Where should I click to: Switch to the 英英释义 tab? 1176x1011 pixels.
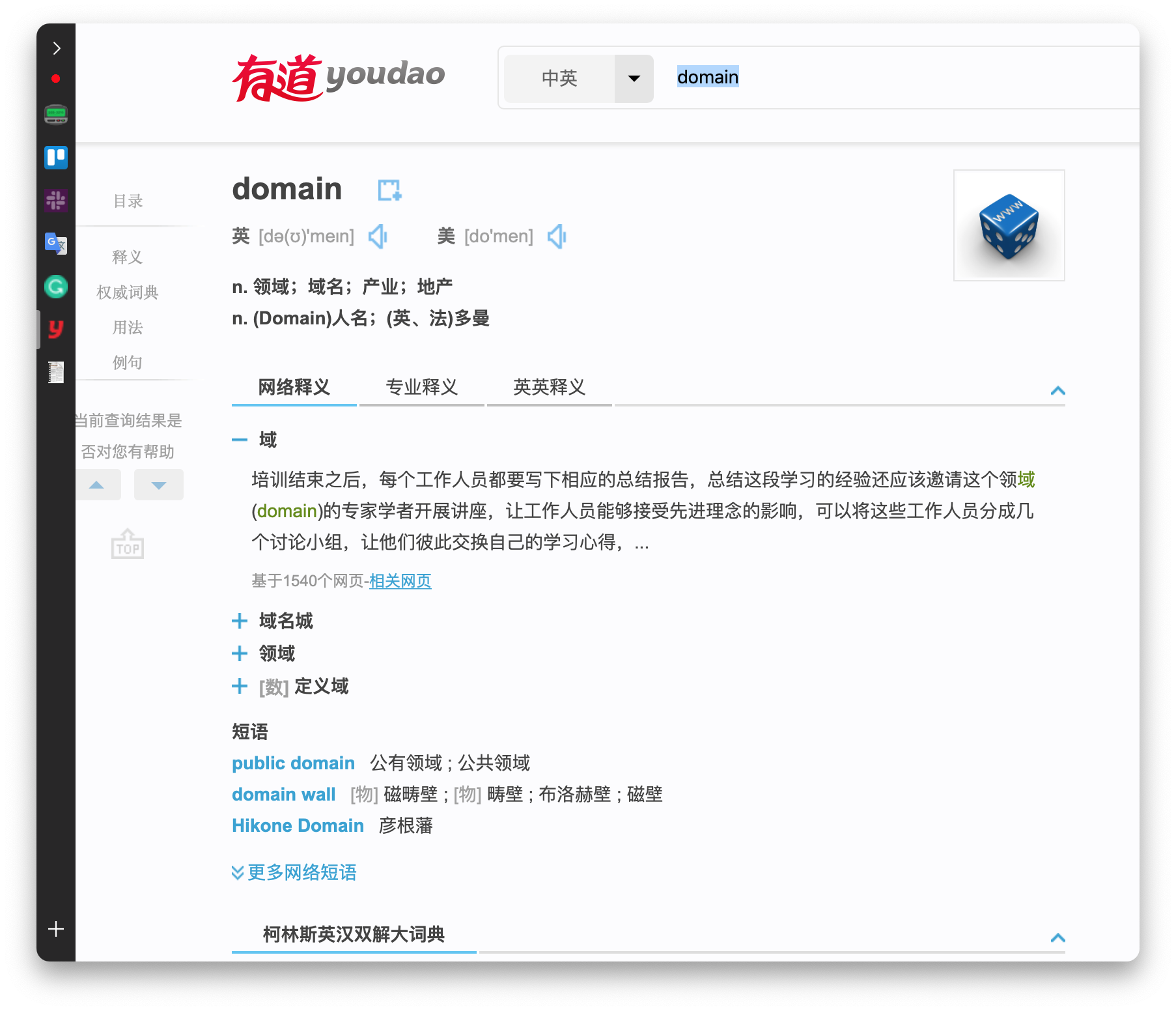click(549, 388)
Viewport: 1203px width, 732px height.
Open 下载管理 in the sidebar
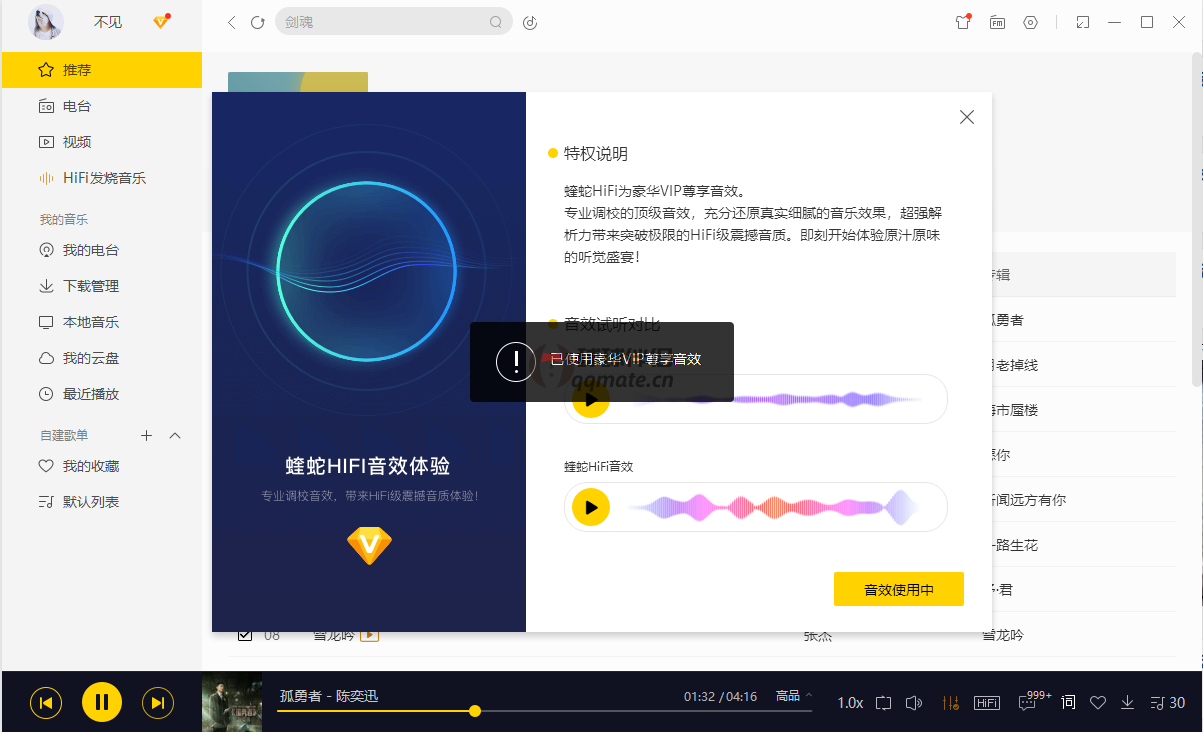[90, 286]
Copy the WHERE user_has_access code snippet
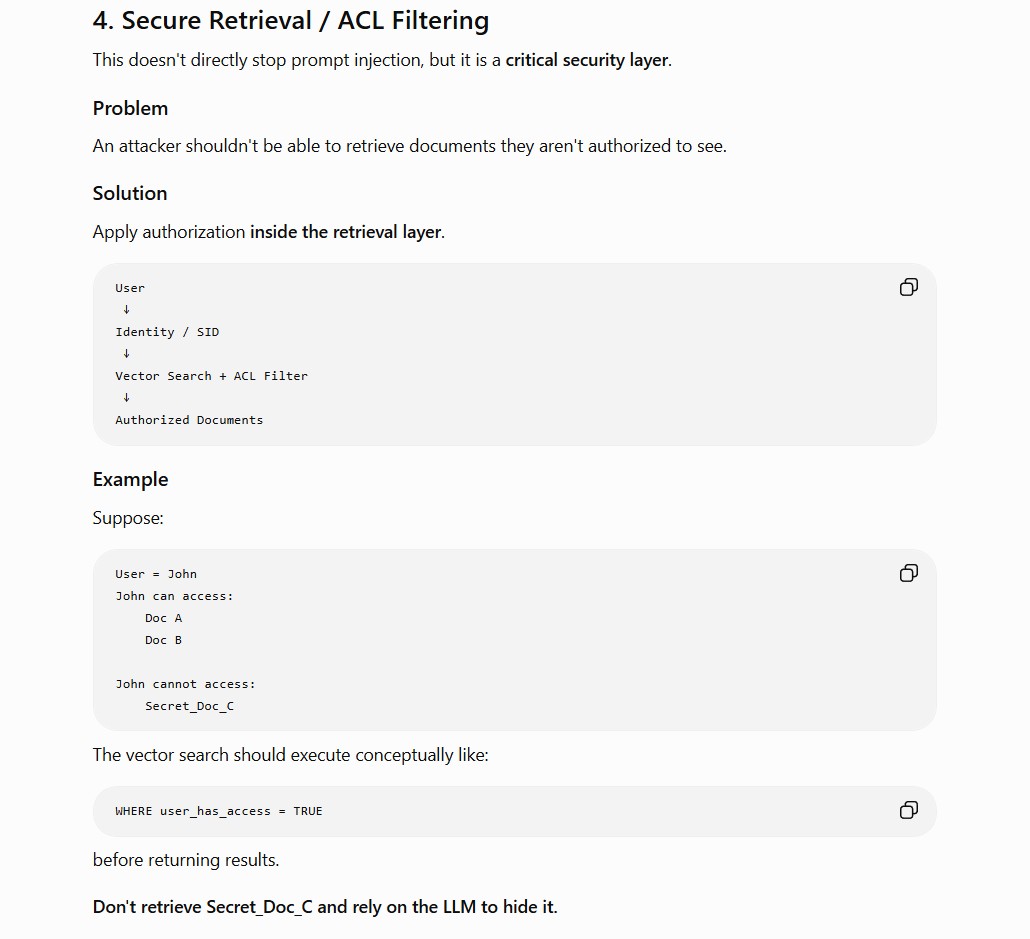The height and width of the screenshot is (939, 1030). click(x=908, y=810)
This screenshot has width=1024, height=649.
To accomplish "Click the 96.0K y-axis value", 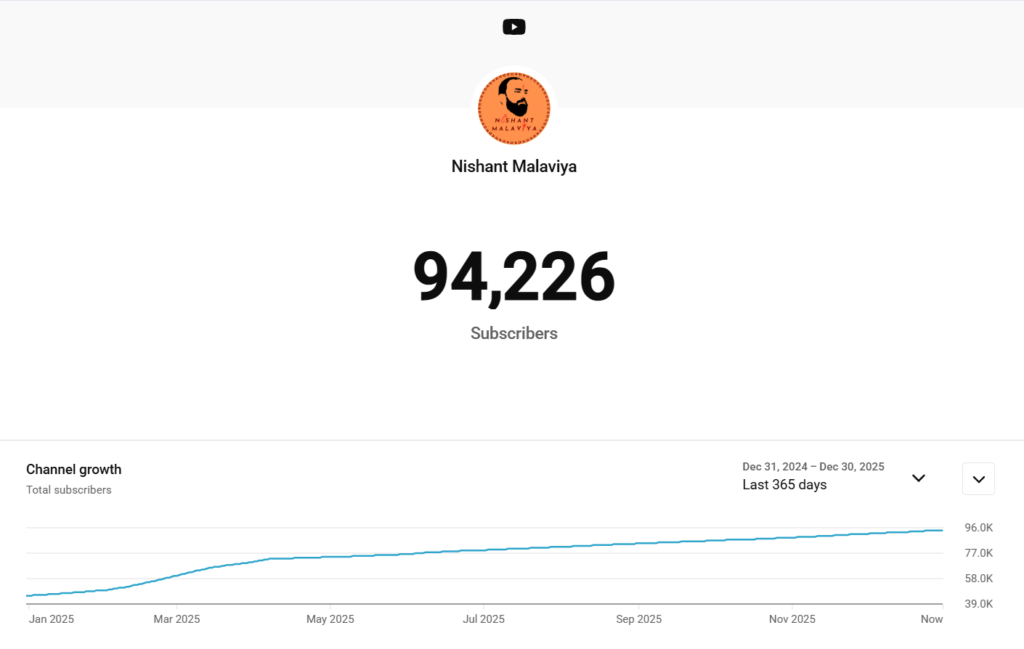I will click(978, 527).
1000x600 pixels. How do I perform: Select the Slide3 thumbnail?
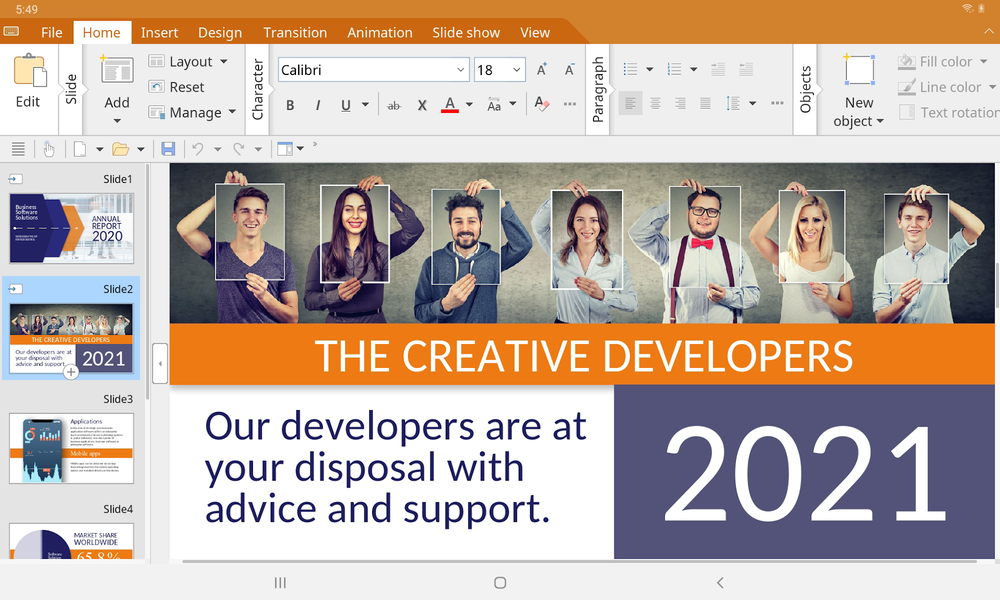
★ ★ ★ ★
## What to work on
Reproduce the records above, from their first line up to and including the line with "The height and". Leave the pictures out.

## Solution to the problem
Where should I click to: Switch to the 英英释义 tab? 1176x1011 pixels.
click(549, 388)
Viewport: 1203px width, 732px height.
Open 下载管理 in the sidebar
[90, 286]
Copy the WHERE user_has_access code snippet
The height and width of the screenshot is (939, 1030). click(x=908, y=810)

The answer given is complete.